Текст для разбора
# # #
Переезд из Азии в Европу нашей семьи для меня был сущей трагедией. Два года были для меня самыми бездарными годами жизни. Из тайги да в поле на средне - европейскую возвышенность. Житие в многопанельной коробке, смена обстановки, смена ландшафта, смена школы, климата. Я болел, перестал читать, учился плохо, и бездарно проводил время.  Я ничем не выделялся из остальных, да и не старался этого делать. Однако некоторые способности мне пришлось применить, чтобы гасить жизненное время, испытывая при этом развлечение. Мое умение играть на музыкальных инструментах пригодилось, когда в школе организовывали вокально-инструментальные ансамбли, дань западной моде. С электрогитарой я освоился быстро. Мы играли не только на школьных вечерах, танцах, но иной раз нашу музыкальную группу приглашали  на заводы, фабрики, в колхозы. Некоторый успех у публики был, репертуар был примитивен: популярные в то время шлягеры; играть доставляло удовольствие; и платили хоть небольшие, деньги.
Моими товарищами были дети военных. Один из них, - сын военного штурмана транспортной авиации,- стал мне другом. Вместе с ним мы отправились поступать в летное училище после окончания школы. Выбрать профессию штурмана мне помогла, конечно, генетическая предрасположенность. Штурман, как и геолог, имеет дело с картами. К картам я и по сю пору неравнодушен. Карты схематизировали землю, в картах земля обобщалась, разоблачалась и делалась понятнее и роднее.
При поступлении в училище со мной по моей искренности и наивности происходили различные курьезы. Помню на мандатной комиссии, состоящей из важных армейских чинов, меня спросили, почему я выбрал факультет транспортной авиации? (а были еще факультеты морской ракетоносной, противолодочной) я ответил честно и искренне, что хочу увидеть землю сверху, ее многообразие. Это вызвало непонятную мне бурю гнева у членов комиссии. Один из них мне пояснил, что приехал я в первую очередь «учиться защищать Родину». В отместку за мою искренность меня определили на факультет морской ракетоносной авиации, о чем я впоследствии не жалел.
# # #
Сохранённые записи
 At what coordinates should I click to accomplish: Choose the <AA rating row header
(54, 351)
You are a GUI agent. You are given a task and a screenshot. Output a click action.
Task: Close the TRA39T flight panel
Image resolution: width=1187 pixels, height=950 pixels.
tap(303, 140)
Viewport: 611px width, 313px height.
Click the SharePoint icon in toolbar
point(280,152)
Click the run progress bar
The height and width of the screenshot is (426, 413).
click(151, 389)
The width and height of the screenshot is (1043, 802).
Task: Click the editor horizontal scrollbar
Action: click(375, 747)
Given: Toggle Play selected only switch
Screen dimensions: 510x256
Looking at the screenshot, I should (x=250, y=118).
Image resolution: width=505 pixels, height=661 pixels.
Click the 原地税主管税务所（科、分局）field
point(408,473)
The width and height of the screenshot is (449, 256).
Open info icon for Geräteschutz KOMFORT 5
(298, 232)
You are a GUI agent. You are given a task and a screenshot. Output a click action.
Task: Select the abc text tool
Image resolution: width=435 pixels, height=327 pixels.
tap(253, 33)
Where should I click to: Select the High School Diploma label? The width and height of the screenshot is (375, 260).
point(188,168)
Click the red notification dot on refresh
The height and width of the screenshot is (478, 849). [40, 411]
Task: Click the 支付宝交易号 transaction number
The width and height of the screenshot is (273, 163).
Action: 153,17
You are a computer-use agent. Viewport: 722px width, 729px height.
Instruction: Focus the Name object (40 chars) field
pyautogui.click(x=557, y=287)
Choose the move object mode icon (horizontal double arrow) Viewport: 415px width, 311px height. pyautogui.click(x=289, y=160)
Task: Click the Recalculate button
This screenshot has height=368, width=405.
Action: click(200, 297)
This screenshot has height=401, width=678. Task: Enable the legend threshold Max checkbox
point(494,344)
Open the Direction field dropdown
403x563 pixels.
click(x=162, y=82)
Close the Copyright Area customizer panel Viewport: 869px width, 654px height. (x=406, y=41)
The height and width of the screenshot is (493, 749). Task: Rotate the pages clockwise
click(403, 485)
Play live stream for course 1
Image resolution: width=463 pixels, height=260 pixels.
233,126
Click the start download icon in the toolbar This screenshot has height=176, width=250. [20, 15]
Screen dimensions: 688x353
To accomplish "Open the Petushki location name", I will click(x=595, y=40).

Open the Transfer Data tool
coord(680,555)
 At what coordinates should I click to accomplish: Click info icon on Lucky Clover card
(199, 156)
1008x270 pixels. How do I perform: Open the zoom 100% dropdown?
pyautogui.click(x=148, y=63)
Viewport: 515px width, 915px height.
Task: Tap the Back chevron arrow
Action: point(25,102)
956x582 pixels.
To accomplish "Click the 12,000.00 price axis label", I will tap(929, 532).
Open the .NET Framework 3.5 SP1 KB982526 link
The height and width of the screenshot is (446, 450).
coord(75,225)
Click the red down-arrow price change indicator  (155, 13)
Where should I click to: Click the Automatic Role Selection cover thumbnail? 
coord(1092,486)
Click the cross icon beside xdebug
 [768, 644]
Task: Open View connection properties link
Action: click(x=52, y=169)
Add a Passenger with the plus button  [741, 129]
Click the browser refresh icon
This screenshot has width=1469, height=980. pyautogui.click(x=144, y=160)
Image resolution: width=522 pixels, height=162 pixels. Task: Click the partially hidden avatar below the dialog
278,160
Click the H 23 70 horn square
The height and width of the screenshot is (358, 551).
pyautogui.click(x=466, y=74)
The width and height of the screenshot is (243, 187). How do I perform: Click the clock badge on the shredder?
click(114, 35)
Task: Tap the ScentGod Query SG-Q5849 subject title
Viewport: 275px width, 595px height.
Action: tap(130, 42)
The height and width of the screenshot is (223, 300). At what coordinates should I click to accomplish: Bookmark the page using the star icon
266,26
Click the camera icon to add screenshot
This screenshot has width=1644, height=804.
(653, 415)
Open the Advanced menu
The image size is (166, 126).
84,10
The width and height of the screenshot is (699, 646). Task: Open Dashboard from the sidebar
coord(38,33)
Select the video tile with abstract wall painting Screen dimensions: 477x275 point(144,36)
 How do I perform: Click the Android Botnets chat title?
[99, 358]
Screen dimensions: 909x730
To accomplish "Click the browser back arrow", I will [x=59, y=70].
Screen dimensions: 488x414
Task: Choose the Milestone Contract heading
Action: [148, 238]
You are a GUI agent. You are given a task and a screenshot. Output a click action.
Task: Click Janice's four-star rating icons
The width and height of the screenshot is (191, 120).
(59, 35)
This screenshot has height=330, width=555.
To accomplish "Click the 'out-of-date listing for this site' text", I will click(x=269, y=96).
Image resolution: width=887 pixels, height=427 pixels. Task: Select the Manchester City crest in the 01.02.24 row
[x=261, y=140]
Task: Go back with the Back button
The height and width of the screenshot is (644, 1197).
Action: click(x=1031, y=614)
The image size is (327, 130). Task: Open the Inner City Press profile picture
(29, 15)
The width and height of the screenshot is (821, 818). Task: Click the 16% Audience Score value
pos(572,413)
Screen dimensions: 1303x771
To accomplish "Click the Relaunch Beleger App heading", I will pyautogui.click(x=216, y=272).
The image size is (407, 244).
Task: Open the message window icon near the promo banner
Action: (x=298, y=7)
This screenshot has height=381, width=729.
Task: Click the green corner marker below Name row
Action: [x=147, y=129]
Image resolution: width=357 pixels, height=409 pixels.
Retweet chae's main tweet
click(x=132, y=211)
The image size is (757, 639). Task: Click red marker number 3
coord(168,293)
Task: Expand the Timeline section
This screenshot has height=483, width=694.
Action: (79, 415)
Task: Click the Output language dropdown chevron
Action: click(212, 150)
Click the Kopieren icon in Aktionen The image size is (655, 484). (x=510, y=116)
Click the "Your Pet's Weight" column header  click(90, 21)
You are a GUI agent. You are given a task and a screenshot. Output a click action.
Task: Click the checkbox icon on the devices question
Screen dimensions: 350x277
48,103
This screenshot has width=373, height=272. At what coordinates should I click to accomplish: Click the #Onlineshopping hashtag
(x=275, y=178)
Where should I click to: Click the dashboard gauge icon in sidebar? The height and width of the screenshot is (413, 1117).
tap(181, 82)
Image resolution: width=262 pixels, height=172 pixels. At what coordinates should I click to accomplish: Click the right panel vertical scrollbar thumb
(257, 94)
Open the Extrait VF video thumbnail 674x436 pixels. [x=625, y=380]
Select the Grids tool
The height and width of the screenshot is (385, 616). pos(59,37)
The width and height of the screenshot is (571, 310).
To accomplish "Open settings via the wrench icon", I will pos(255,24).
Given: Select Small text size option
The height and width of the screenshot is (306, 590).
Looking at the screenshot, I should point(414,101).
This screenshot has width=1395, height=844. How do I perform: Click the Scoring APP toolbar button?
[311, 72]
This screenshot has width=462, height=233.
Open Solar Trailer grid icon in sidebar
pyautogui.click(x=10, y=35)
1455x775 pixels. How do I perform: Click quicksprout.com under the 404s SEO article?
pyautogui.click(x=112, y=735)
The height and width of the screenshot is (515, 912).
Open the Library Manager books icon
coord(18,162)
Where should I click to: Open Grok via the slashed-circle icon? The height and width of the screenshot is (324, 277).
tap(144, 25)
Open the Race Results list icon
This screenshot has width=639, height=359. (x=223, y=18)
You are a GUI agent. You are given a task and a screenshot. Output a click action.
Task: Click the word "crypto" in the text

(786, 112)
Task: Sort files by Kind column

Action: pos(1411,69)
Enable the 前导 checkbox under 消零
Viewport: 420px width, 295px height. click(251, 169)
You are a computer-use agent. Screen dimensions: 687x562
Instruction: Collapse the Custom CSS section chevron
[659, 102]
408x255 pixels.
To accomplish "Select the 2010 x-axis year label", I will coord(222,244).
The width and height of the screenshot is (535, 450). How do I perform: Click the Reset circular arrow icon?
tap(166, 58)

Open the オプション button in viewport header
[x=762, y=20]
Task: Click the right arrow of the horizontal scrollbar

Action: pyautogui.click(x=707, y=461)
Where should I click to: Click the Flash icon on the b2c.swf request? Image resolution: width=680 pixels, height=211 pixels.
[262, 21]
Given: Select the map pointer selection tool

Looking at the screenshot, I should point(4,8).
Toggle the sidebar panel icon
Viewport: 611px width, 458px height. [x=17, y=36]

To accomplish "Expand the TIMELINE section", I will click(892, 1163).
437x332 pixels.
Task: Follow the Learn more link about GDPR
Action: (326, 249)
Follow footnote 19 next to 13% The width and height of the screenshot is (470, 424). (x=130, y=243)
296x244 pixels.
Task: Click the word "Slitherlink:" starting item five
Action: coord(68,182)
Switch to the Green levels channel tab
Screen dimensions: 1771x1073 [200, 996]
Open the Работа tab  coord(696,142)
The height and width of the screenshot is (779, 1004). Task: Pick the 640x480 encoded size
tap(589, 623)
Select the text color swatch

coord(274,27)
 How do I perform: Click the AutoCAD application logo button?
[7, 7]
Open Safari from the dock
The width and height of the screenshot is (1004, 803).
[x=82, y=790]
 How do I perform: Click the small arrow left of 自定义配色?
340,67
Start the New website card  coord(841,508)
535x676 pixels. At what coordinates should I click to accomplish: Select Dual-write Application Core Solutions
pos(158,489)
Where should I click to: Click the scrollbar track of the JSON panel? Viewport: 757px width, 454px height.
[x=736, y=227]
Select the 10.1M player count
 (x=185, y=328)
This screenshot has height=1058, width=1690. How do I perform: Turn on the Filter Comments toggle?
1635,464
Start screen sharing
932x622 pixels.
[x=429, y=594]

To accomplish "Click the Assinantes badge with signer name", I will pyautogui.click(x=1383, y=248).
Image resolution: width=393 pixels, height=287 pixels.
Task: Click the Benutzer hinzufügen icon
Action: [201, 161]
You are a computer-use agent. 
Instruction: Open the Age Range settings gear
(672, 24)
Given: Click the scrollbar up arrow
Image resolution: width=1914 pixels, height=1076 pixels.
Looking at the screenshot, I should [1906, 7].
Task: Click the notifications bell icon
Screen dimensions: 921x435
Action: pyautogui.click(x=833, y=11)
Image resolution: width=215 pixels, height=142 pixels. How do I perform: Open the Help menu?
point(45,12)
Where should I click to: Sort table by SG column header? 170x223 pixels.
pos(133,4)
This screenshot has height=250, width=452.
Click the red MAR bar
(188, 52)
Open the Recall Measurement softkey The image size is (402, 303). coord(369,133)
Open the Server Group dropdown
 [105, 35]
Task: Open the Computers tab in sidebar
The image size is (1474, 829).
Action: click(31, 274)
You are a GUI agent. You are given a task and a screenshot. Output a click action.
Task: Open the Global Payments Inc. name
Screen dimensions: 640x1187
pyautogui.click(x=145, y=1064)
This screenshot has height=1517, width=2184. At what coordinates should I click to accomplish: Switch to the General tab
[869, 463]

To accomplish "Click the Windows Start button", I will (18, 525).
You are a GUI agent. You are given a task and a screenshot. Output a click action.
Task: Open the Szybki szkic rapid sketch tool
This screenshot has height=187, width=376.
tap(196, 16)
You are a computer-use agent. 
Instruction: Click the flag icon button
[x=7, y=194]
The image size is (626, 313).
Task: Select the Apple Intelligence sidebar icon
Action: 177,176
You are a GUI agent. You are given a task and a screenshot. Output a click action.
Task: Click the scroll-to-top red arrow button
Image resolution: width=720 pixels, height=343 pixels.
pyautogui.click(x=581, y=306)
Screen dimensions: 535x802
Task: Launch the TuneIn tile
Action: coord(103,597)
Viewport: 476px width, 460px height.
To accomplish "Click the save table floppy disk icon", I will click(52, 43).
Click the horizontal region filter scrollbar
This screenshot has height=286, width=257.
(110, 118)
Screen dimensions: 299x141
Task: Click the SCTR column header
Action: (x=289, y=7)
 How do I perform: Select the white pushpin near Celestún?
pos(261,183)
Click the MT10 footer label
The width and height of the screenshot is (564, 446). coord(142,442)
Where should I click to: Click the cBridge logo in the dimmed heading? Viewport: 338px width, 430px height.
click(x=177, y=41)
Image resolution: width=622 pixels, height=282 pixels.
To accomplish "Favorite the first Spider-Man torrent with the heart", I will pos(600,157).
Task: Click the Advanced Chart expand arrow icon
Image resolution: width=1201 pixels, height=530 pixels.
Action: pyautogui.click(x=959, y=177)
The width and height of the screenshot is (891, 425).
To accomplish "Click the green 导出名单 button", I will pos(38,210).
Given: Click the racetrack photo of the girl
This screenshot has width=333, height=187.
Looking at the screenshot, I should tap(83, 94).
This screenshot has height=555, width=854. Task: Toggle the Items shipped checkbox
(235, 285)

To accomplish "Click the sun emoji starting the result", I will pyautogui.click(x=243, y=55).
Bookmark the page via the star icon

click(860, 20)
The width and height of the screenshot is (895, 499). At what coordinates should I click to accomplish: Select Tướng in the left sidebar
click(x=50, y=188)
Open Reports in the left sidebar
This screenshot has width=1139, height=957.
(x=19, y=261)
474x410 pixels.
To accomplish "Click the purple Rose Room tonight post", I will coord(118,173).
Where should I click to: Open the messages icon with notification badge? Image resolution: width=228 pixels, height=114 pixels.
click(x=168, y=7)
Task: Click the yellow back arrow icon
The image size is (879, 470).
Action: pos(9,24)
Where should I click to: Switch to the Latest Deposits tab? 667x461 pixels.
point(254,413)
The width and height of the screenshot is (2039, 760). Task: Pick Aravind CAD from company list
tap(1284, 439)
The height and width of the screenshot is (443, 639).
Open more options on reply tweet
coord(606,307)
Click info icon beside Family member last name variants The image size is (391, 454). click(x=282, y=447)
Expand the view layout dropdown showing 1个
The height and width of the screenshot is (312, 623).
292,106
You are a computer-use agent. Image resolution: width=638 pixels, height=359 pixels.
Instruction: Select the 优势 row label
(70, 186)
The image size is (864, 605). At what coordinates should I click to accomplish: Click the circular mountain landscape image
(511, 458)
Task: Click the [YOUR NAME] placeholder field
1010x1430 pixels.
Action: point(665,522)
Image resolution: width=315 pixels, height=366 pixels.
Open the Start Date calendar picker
# # #
Что сделать A
Ответьте по тексту для разбора:
(i) С каким инструментом рассказчик быстро освоился в школьном ансамбле?
(ii) Кем был отец друга, с которым рассказчик поехал поступать в летное училище?
(iii) На какой факультет рассказчика в итоге определили?
Что сделать B
Продолжите текст для разбора, начав сразу после его последнего предложения.

Ваш ответ A
(i) С электрогитарой.
(ii) Военным штурманом транспортной авиации.
(iii) На факультет морской ракетоносной авиации.

Ваш ответ B
Пожалуй, главная достопримечательность курсантской жизни - курсанта освобождали от всего мирского, освобождали я имею ввиду, от добывания пищи, одежды, денег, под строгим запретом были алкоголь, блуд, азартные игры, радиоприемники и телевизор дозволялось смотреть полчаса в сутки информационную программу. От курсанта требовали двух качеств: здоровья и стремление к учебе. Дисциплина была лишь вспомогательной дисциплиной. Через год наши ряды редели, отсевались непригодные по неимению все тех же качеств: здоровья и стремление к учебе и уже через год в своих сокурсниках и в себе самом я наблюдал положительные изменения как и во внешнем облике(свежесть лица, телесная выправка, ясный взгляд) так и во внутреннем состоянии: душевная твердость, жизнерадостность. Мы жили приблизительно так, как жили первоначально в монашеских общежительных монастырях за исключением того что в рационе питания всегда присутствовало мясо, шоколад (летная и реактивная нормы питания), а литургию нам заменяли различные разводы под оркестр,(чувствовал дрожь и волнение во всех членах при прохождении строем) комсомольские собрания, на которых обсуждались и осуждались те или иные «нравственные порчи» курсантов и политические занятия по марксистско- ленинской подготовке, которые ни в коей мере не затрагивали душевной жизни, а выполнялись больше формально, как некий пустой, но все- таки необходимый ритуал. Это были годы для меня лучшие в душевном отношении во всей моей последующей жизни, хотя по правде я не очень то и ценил тогда эти годы и с щемящим чувством ностальгии вспоминаю эти годы душевной чистоты, телесного здоровья и свежести, бодрости и жадности до знаний разбуженного чистого ума, поглощающего не только специальные науки, которые преподавались (самолетовождение, бомбометание и т.д.) но и впервые, философия, в марксистско-ленинской интерпретации, история по любознательности и душевному влечению, поэзия потому что волновала душу и кровь и художественная литература как противовес техническому и математическому направлению ума, который требовала сама штурманская профессия.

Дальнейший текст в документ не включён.